» Problem description: Copy out the records word for word from the line containing "Where should I" through the end of the records, including both ends, and leave out the pictures.

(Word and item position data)
'''

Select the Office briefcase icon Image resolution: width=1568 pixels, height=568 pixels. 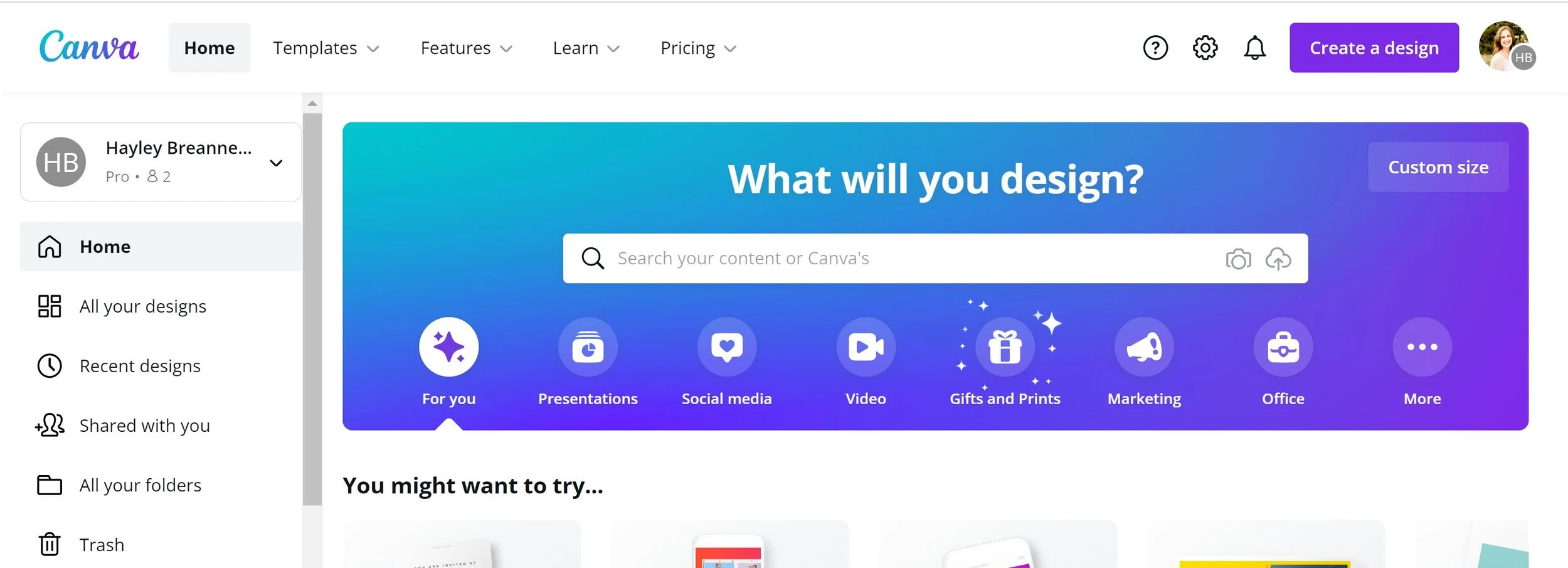coord(1283,347)
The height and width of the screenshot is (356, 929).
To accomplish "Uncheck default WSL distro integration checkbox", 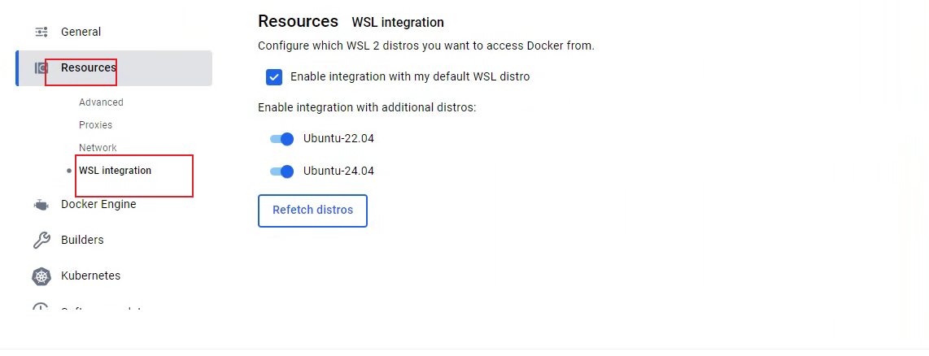I will (x=274, y=77).
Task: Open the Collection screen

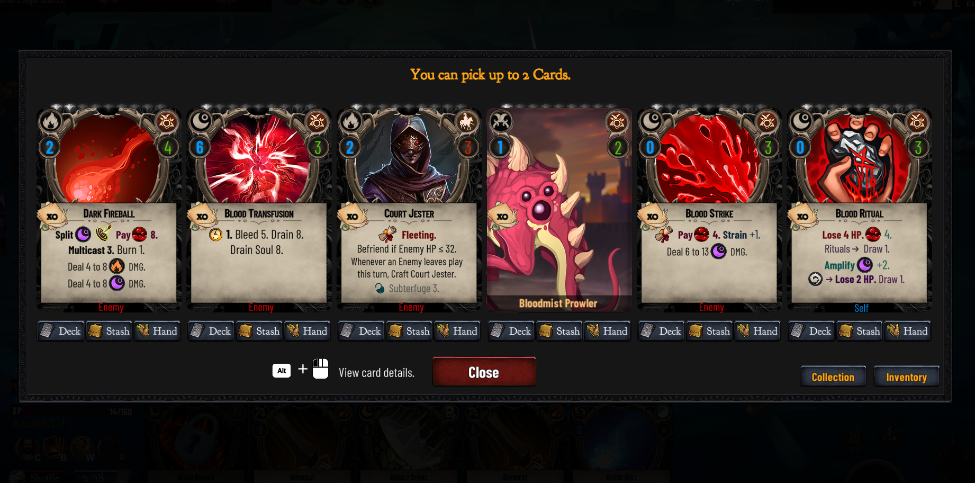Action: [x=833, y=377]
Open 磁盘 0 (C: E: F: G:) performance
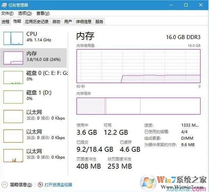209x192 pixels. tap(34, 77)
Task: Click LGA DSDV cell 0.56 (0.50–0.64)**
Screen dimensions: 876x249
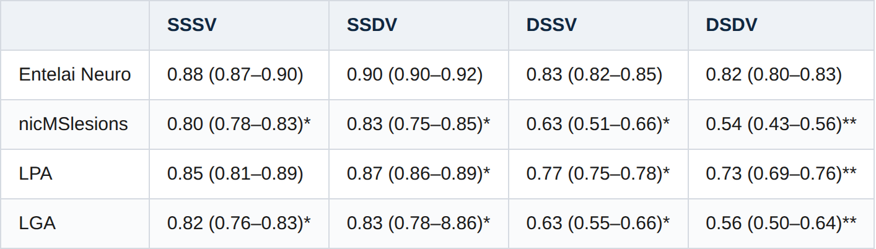Action: pyautogui.click(x=781, y=224)
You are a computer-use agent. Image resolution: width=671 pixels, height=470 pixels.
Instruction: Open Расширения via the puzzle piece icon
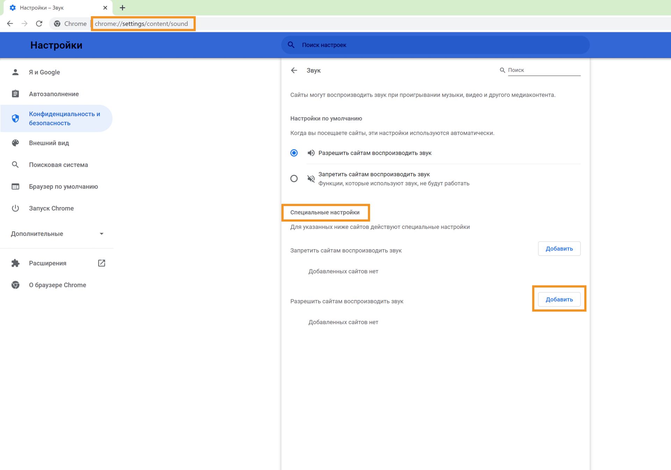pyautogui.click(x=15, y=263)
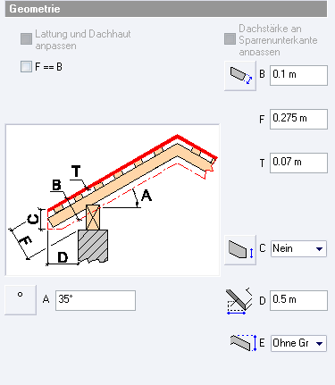This screenshot has height=385, width=335.
Task: Click the A angle field showing 35°
Action: pos(96,300)
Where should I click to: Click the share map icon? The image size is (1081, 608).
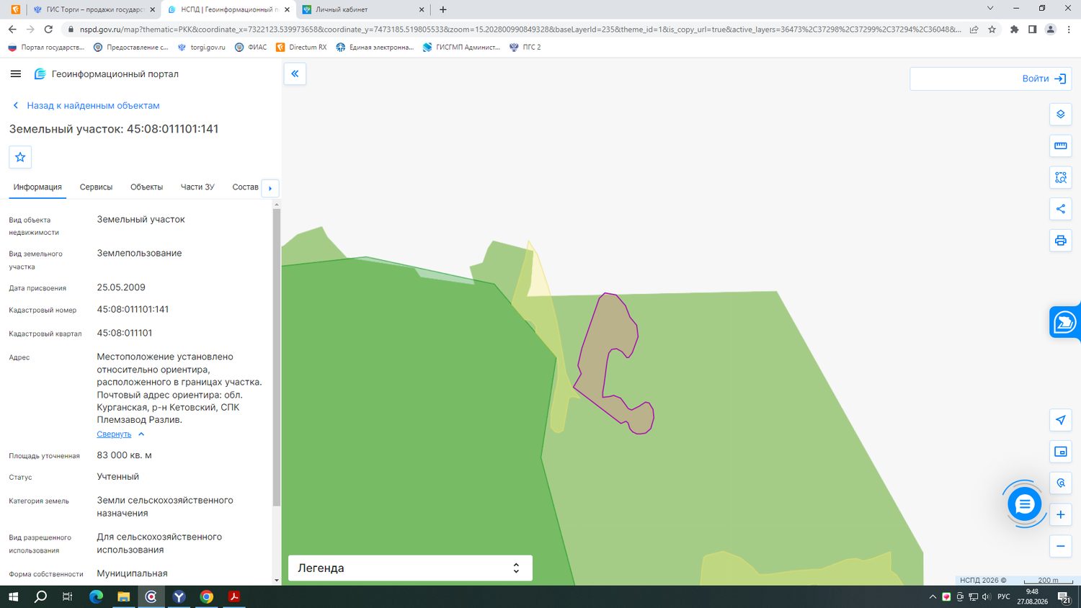click(x=1060, y=209)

'''

» Exercise result:
Where should I click to: Click the share map icon? The image size is (1081, 608).
click(x=1060, y=209)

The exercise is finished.